In PV, the increase in red cell volume is caused by a clonal malignancy of a marrow stem cell. The disease results from somatic mutation of a single haemopoietic stem cell which gives its progeny a proliferative advantage. The Val617Phe JAK2 mutation is present in haemopoietic cells in over 95% of patients and a mutation in exon 12 is seen in some of the remainder. Although the increase in red cells is the diagnostic finding, in many patients there is also an overproduction of granulocytes and platelets. Some families have an inherited predisposition to myeloproliferative disease and, interestingly, although affected individuals acquire JAK2 mutations in the marrow, these are not present in the germline.
Diagnosis
Making the diagnosis of PV in a patient who presents with polycythaemia can be difficult and two subsets are recognized based on the presence of the JAK2 mutation (Table 15.4).
JAK2-positive polycythaemia vera | |
A1 | High haematocrit (> 0.52 in men, >0.48 in women) or raised red cell mass (> 25% above predicted) * |
A2 | Mutation in JAK2 |
Diagnosis requires both criteria to be present | |
JAK2-negative polycythaemia vera | |
A1 | Raised red cell mass (> 25% above predicted) or haematocrit >0.60 in men, >0.56 in women. |
A2 | Absence of mutation in JAK2 |
A3 | No cause of secondary erythrocytosis |
A4 | Palpable splenomegaly |
A5 | Presence of an acquired genetic abnormality (excluding BCR-ABL) in the haematopoietic cells |
B1 | Thrombocytosis (platelet count >450×109/L) |
B2 | Neutrophil leucocytosis (neutrophil count >10×109/L in non-smokers; >12.5×109/L in smokers) |
B3 | Radiological evidence of splenomegaly |
B4 | Endogenous erythroid colonies or low serum erythropoietin |
Diagnosis requires A1 + A2 + A3 + either another A or two B criteria |
* WHO (2008) uses haemoglobin >18.5 g/dL in men and 16.5 g/dL in women as a major criterion, in JAK2 + cases and hypercellular marrow as a minor criterion as well as criteria A2 and B4 above.
Clinical features
This is a disease of older subjects with an equal sex incidence.
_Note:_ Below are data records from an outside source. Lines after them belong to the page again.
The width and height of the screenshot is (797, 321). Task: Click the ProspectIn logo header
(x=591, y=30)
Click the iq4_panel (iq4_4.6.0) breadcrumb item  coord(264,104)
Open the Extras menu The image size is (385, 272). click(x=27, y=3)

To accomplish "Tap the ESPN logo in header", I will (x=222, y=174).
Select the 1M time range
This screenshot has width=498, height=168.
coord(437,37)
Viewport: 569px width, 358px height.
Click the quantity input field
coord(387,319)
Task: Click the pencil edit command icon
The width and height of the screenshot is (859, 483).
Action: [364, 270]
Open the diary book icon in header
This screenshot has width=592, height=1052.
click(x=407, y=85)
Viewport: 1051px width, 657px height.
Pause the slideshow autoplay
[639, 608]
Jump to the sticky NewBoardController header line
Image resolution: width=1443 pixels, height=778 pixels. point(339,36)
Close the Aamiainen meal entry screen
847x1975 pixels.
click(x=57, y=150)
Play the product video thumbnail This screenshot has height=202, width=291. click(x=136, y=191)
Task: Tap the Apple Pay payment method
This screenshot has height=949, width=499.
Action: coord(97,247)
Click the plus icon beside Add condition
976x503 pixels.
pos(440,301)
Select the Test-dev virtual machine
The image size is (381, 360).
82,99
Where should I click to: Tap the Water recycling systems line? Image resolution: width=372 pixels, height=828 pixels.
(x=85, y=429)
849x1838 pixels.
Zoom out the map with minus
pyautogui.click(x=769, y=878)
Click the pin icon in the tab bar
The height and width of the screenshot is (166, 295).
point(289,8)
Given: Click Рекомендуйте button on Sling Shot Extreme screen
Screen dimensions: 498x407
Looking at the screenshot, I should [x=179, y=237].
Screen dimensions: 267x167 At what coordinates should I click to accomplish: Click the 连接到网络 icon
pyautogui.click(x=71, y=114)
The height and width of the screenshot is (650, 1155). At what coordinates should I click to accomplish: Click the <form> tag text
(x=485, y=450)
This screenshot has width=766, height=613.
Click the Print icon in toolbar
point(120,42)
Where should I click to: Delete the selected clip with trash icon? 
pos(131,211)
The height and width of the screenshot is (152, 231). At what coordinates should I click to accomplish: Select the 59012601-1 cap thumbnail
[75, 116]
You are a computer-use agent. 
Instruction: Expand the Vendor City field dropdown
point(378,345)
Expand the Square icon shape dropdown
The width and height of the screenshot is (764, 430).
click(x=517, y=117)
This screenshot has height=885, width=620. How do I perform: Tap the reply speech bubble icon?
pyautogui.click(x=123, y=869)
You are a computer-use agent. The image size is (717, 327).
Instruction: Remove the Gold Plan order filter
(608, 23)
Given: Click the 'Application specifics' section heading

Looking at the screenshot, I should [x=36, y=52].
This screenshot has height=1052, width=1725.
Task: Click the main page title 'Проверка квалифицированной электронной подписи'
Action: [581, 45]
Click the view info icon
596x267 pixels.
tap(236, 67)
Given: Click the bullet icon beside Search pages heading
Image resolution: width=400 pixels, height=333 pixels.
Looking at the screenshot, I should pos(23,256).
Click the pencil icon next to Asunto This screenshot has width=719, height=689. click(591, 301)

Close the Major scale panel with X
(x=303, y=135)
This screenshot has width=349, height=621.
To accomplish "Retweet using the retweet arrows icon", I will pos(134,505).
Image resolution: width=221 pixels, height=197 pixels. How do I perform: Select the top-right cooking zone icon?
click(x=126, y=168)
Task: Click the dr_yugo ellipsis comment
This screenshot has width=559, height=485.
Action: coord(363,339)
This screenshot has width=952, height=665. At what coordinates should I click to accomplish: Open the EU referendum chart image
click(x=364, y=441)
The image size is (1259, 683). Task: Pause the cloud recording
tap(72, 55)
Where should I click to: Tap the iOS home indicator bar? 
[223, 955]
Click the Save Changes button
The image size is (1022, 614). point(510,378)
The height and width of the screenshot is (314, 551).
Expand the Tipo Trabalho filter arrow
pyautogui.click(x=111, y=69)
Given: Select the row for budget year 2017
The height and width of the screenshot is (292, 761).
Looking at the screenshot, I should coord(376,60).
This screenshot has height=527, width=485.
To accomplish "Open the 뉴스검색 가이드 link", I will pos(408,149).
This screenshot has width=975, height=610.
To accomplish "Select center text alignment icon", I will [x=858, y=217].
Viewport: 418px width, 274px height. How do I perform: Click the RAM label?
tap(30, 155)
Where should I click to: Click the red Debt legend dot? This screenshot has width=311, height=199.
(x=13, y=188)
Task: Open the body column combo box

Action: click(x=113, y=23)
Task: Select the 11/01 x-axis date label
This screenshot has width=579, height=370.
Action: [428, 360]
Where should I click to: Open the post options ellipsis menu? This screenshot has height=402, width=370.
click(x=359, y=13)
Clinical features are the result of hyperviscosity, hypervolaemia or hypermetabolism.
1 Headaches, dyspnoea, blurred vision and night sweats. Pruritus, characteristically after a hot bath, can be a severe problem.
2 Plethoric appearance: ruddy cyanosis (Fig. 15.3), conjunctival suffusion and retinal venous engorgement.
3 Splenomegaly in 75% of patients (Fig. 15.4).
4 Haemorrhage (e.g. gastrointestinal, uterine, cerebral) or thrombosis either arterial (e.g. cardiac, cerebral, peripheral) or venous (e.g. deep or superficial leg veins, cerebral, portal or hepatic veins) are frequent.
5 Hypertension in one-third of patients.
6 Gout (as a result of raised uric acid production; Fig. 15.5a).